# Start of Passage shown

It was only a matter of time before Coulter weighed in the Martin-Zimmerman saga, if only because modesty isn't her strong suit.
“I mean it is a lynch mob. This isn’t how we try cases in this country. And you know, the last time you saw this sort of thing on a regular basis was of course again from the Democratic Party and the Democratic Party’s outgrowth, the KKK. So, I guess we shouldn’t be surprised that we get this from the Democrats. They have never bought into the criminal justice system where you have, you know, grand jurors and a procedure where evidence is vetted, and police look at it and prosecutors and grand jurors.”
Just for the record, the last time I was aware of a “lynch mob” going after someone named Zimmerman, Dylan had just gone electric. It’s not a phenomenon you hear a lot about in the news.


Historically, the phrase is very specific to the black experience in the Deep South of yore. It has very real connotations to people who are still alive today. Of course liberal activists shouldn’t have compared the Martin case to Emmett Till, but it should be remembered that Emmett Till would only just be approaching retirement age if he were alive today.

This isn’t unlike Sarah Palin’s appropriation of the conservative “blood libel” in the wake of the Gabrielle Giffords shooting. Because having MSNBC saying nasty things about you is just like the European pogroms against the Jews that culminated in the Holocaust. Seriously, if you blindfolded me, I wouldn’t know the difference. Actually, that’s not true. Coco Chanel does smell different from incinerated human flesh, if only slightly.

Lookee, I’ve been writing in public just shy of nine years now. And if you went through everything I’ve put out on Al Gore’s fabled Interwebs, you would be very hard pressed to find an instance of me calling anyone a racist. Mostly because it’s nasty, unnecessary, rarely true, and doing so proves that you don’t have a further argument.

Moreover, it’s a tactic pioneered by the Left, who still uses it to great effect on a daily basis. It seems to me that the Right can’t decry the tactic and appropriate it at the same time, at least not while remaining credible. It’s an intellectual twist to stand for rugged individualism while positioning yourself as a persecuted class, which rich, white cunts like Palin, Sean Hannity, Rush Limbaugh and Coulter herself  like to pretend that they are. These people say - often in the same fucking paragraph - that you should pull up by your bootstaps and that you can't because the government and media are discriminating against you because, of all things, you want a tax cut. 

You know what? I’ll renounce everything I’ve said in the preceding five or six paragraphs if you can give me just one example of Ronald Reagan publicly comparing himself to the target of a lynch mob or a Holocaust victim because of his political opinions. Nor are you likely to find him equating Democrats with the KKK, mostly because he actually was a Democrat during the period in question.

Ms. Coulter, in her comments, likes to point out that that the Ku Klux Klan originated and flourished in what were then Democratic states. What she doesn’t point out is that those states are all Republican now, or why.

Between the end of Reconstruction during the Grant administration and the 1964 presidential election, the Republican Party was considered a foreign entity in the former Confederacy. Ten years after Brown v. Board of Education accomplished exactly nothing (because school desegregation only happened under Richard Nixon, nearly two decades later), Lyndon Johnson passed the Civil Rights Act, supported largely by the GOP.

# End of Passage shown
# Start of Material shown

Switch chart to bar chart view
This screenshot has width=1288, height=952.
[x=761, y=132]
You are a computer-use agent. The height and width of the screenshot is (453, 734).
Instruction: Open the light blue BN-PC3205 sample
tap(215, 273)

# End of Material shown
# Start of Material shown

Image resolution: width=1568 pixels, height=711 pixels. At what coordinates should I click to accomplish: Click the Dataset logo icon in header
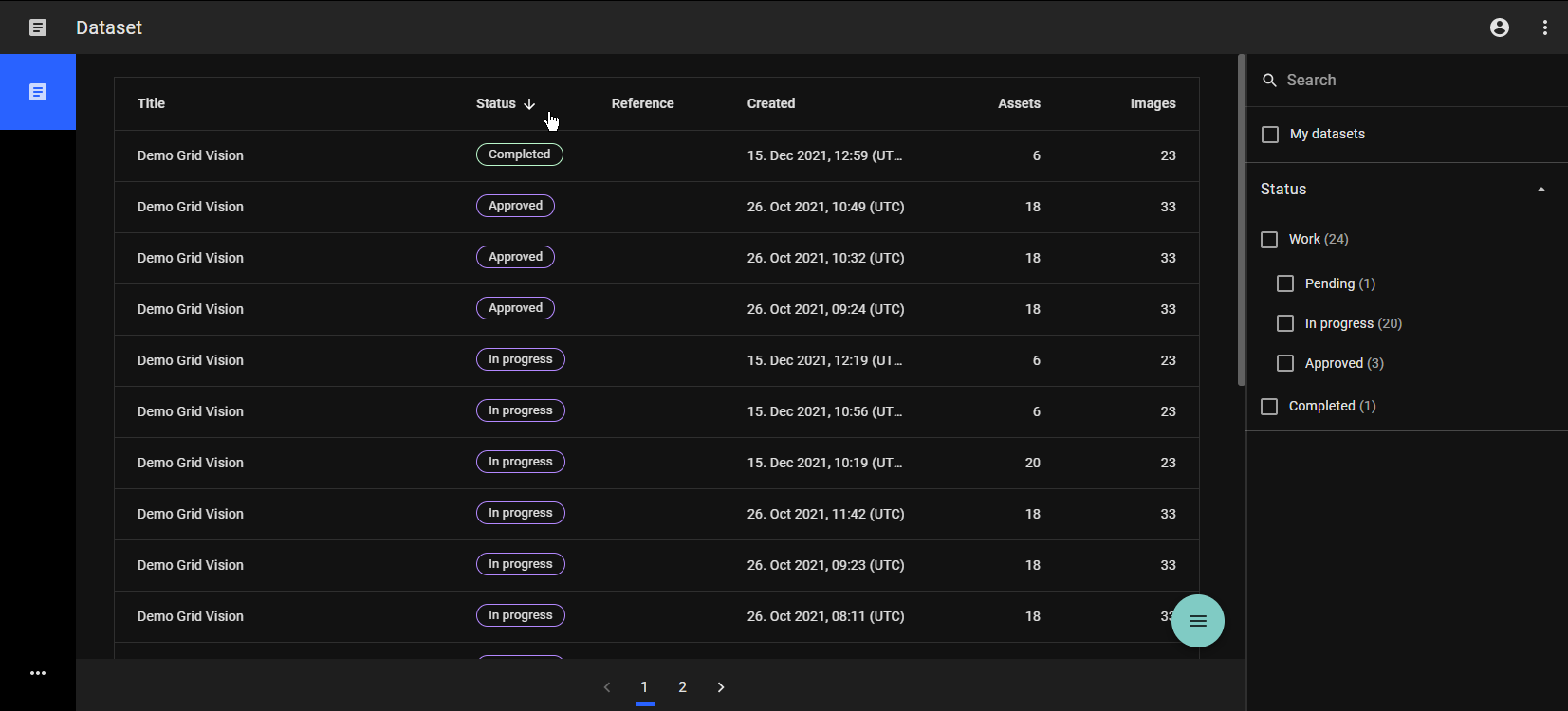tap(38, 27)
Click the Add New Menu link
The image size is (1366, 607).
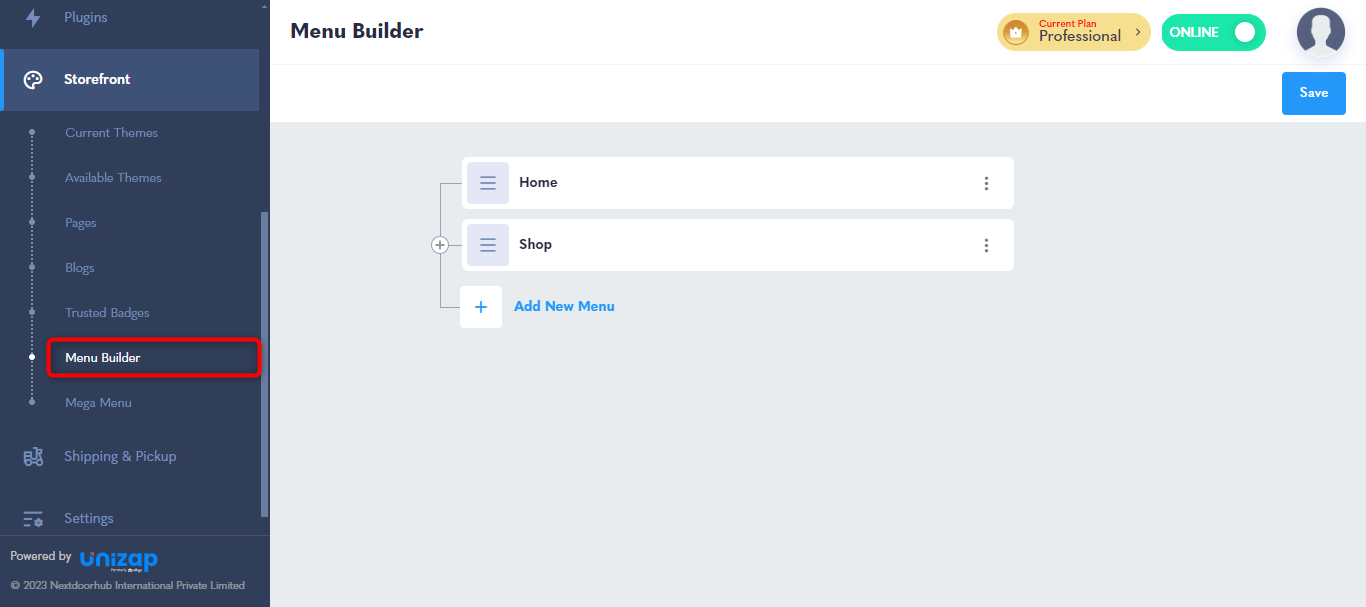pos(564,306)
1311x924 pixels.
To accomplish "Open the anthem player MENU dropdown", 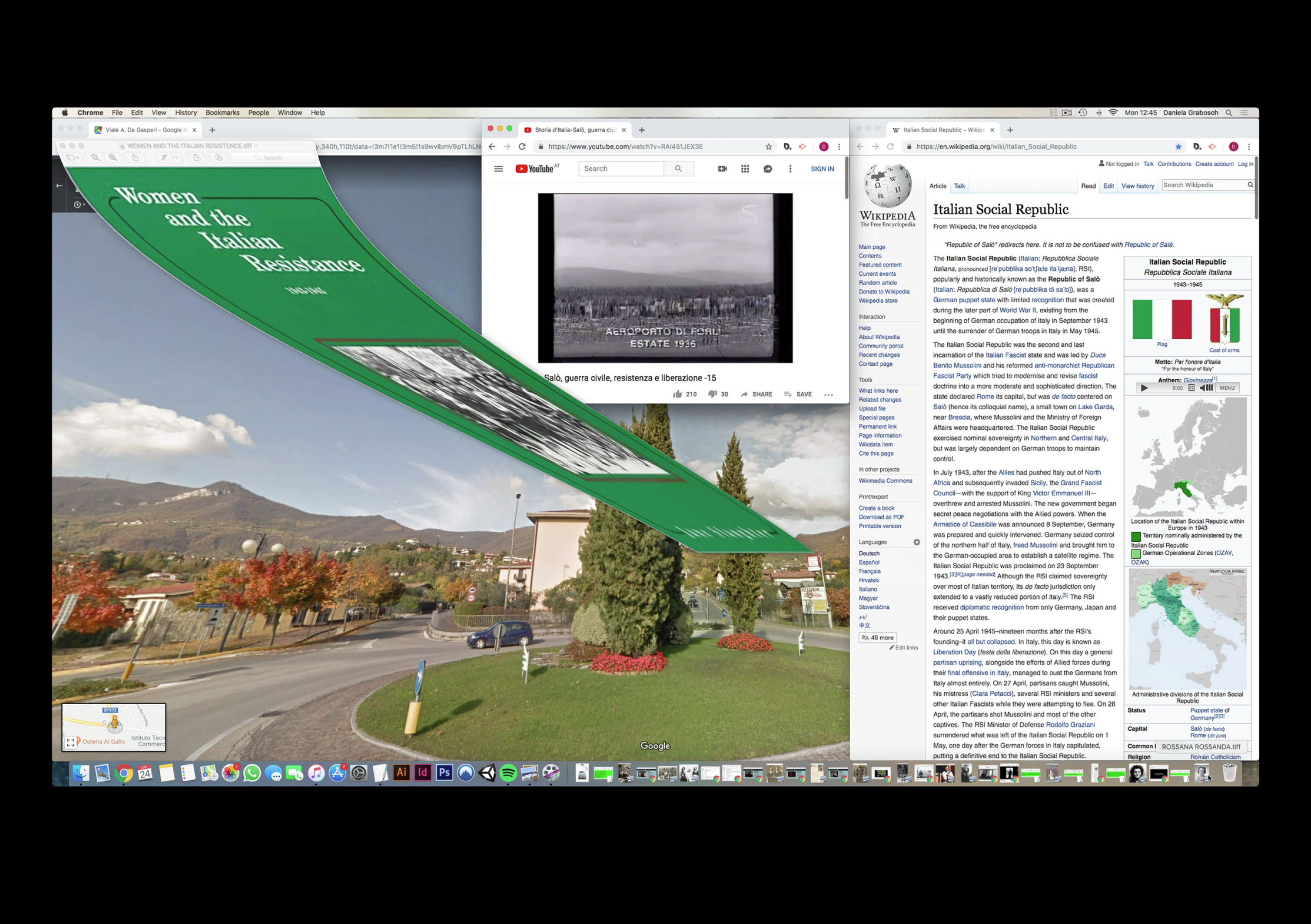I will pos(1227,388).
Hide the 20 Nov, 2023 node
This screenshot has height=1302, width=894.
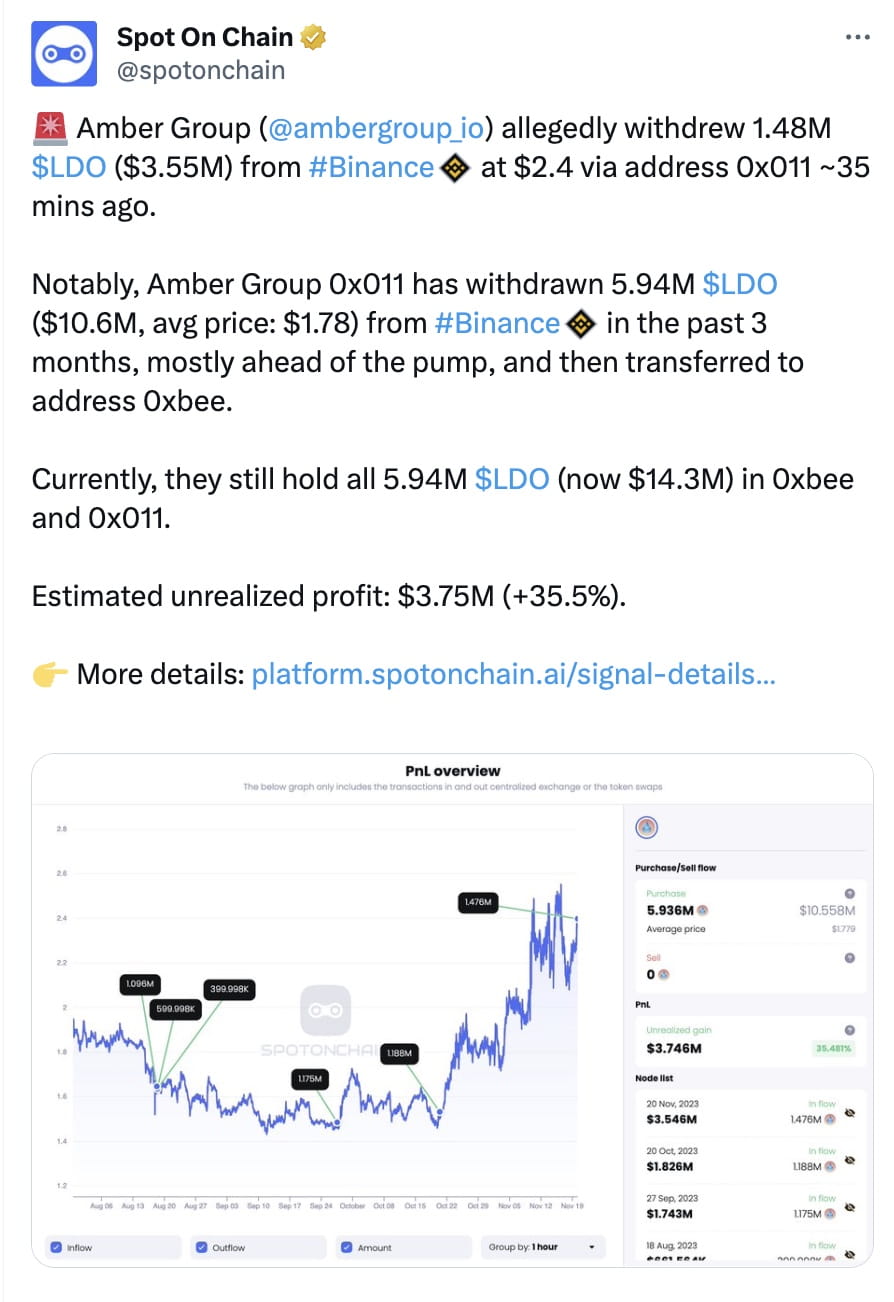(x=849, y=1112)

# End of Material shown

§ **Set exercise A**: Retype the passage on Coulter's lynch-mob remark, starting at "Lookee, I’ve been" and ending at "a further argument.".
§ **Set exercise B**: Multiply every coordinate in the answers by 2.5, rounding to whole numbers with halves rounded up. Do this only for the lines of the entries starting at the line containing "You are a computer-use" and ending at the line containing "tap(215, 273)", and reproduce those lines with their requests included.

§ **Full response A**:
Lookee, I’ve been writing in public just shy of nine years now. And if you went through everything I’ve put out on Al Gore’s fabled Interwebs, you would be very hard pressed to find an instance of me calling anyone a racist. Mostly because it’s nasty, unnecessary, rarely true, and doing so proves that you don’t have a further argument.

§ **Full response B**:
You are a computer-use agent. The height and width of the screenshot is (453, 734).
Instruction: Open the light blue BN-PC3205 sample
tap(538, 683)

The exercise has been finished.